Development of environmental decision support systems (EDSS) is rapidly progressing. The sustainable management of natural resources has a growing research focus as the awareness of the complexity of interactions between socio-cultural, economical and biophysical system components is increasingly acknowledged. As better data and methods become available, the complexity of the system representation is augmenting. At the same time realism and relevance are increasing and allowing direct support for management and policy development. This article gives the background of recent developments in EDSS and summarises a selected set of papers that were presented at the 2nd Biennial Conference of the International Society of Environmental Modelling and Software (IEMSS 2004). Recent developments show a continuum between integrated assessment modelling and EDSS with varying levels of stakeholder participation in both EDSS development and application. There is a general tendency towards better utilisation of interdisciplinary data, integration and visualisation of temporal and spatial results. Future developments appear directed towards better representation of reality in models, improving user-friendliness and use in a negotiation or group discussion context.

Introduction

The consideration of environmental and ecological aspects for the sustainable management of land and water ecosystems requires the development of appropriate instruments for supporting policy-making. Sustainable management of environmental systems becomes progressively more complex with the growing recognition of the comprehensive linkages between natural (ecological), economic and human (socio-political–institutional) subsystems to be considered (Simonovic, 1996). Originally developed to support business managers, decision support systems (DSS) have attracted much interest in the field of environmental quality management.

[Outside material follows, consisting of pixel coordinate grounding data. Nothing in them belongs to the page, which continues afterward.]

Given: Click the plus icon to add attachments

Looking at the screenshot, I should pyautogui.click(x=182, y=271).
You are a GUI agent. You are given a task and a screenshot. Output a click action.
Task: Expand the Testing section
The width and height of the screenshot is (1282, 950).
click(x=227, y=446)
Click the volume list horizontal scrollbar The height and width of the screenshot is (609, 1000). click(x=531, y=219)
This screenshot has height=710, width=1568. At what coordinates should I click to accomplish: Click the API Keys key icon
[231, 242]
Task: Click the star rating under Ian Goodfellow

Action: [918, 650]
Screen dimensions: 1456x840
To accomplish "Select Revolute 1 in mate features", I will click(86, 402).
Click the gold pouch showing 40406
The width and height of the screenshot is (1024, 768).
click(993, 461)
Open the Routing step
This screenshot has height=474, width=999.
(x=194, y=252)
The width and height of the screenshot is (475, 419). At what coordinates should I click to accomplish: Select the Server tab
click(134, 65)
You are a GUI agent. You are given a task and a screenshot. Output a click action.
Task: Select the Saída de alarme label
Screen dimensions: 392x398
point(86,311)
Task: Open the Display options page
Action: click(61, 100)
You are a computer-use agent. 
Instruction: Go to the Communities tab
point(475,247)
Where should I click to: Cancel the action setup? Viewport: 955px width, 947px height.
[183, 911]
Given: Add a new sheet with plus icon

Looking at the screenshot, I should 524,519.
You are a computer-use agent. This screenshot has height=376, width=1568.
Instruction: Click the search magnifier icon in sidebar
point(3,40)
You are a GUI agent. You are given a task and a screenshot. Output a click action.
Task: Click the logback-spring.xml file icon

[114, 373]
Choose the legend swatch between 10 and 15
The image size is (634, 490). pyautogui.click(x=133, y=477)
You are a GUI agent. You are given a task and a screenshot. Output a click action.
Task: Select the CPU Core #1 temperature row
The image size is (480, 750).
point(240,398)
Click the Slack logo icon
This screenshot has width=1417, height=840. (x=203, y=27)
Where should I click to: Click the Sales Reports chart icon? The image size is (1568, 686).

A DSS has been defined in many different ways, but it can be regarded in general as an interactive, flexible, and adaptable computer based information system especially developed for supporting the recognition and solution of a complex, poorly structured or unstructured, strategic management problem for improved decision-making (BfG, 2000). It uses data and models, provides an easy, user-friendly interface, and can incorporate the decision-makers own insights. In addition, a DSS is built by an interactive process (often by end-users), supports one or more phases of decision-making, and may include a knowledge component. An environmental decision support system (EDSS) often consists of various coupled environmental models, databases and assessment tools, which are integrated under a graphical user interface (GUI), often realized by using spatial data management functionalities provided by geographical information systems (GIS).

Decisions about ecosystem rehabilitation or other material flow improvement in the field of natural resources management are societal decisions. Management objectives (criteria) describe the desired state, which should be achieved to meet legislative or other goals. The decision maker (i.e. the end user of the research results and tools in question) can communicate with the EDSS and compare the projected state (indicators) with the desired state given by the management objective. Several measures can be selected to analyze how to achieve the objectives. Projected climate, agro-economic and/or demographic changes have to be considered as important influences (Matthies et al., in press).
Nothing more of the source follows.